### Exercise
Among the entries, which lines carry the string "will"? Copy every one.

### Collected data
▼
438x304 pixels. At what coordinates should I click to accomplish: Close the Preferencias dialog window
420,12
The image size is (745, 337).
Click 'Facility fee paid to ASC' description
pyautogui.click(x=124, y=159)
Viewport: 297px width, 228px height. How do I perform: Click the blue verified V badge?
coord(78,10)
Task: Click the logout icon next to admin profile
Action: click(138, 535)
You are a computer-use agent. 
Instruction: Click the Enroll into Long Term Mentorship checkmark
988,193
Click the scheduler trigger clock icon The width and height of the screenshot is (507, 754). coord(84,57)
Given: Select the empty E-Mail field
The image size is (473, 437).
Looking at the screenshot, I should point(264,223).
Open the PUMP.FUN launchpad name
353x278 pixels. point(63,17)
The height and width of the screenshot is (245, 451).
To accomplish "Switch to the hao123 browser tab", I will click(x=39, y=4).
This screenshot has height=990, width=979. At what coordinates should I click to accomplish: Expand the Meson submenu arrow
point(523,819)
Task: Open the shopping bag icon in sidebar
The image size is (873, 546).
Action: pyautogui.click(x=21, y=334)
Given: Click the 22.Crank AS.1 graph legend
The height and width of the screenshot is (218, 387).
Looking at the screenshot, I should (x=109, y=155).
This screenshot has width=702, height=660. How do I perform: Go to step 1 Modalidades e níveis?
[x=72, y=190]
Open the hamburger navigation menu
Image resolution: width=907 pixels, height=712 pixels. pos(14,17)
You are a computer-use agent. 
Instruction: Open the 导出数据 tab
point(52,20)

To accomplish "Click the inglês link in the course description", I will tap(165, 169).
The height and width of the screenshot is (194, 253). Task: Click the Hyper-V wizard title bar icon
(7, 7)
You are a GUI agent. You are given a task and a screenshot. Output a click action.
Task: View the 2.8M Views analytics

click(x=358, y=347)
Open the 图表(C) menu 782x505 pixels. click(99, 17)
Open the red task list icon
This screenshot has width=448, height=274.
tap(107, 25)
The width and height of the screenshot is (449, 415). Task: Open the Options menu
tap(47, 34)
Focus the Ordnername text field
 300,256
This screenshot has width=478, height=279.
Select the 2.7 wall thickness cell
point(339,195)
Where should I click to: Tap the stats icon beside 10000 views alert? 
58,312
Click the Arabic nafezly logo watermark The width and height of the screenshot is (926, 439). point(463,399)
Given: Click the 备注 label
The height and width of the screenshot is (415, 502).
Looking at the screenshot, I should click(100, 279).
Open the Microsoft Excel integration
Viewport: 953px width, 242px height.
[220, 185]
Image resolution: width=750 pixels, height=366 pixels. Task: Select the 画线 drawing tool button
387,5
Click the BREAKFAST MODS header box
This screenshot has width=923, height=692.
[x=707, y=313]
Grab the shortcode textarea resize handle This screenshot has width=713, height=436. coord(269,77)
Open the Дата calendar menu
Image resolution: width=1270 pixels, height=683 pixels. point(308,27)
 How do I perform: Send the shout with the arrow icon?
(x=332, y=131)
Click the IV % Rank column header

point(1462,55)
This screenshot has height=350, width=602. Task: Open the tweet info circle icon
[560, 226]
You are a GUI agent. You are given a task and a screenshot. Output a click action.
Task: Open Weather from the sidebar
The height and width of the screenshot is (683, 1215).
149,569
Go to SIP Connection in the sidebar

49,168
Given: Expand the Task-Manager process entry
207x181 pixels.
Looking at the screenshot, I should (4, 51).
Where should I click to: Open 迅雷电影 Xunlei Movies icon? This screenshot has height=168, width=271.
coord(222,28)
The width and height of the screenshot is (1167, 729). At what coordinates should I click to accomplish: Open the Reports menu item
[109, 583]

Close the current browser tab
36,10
▲
### Output of the task
To accomplish "Switch to the hao123 browser tab", I will click(x=39, y=4).
To accomplish "Click the inglês link in the course description", I will tap(165, 169).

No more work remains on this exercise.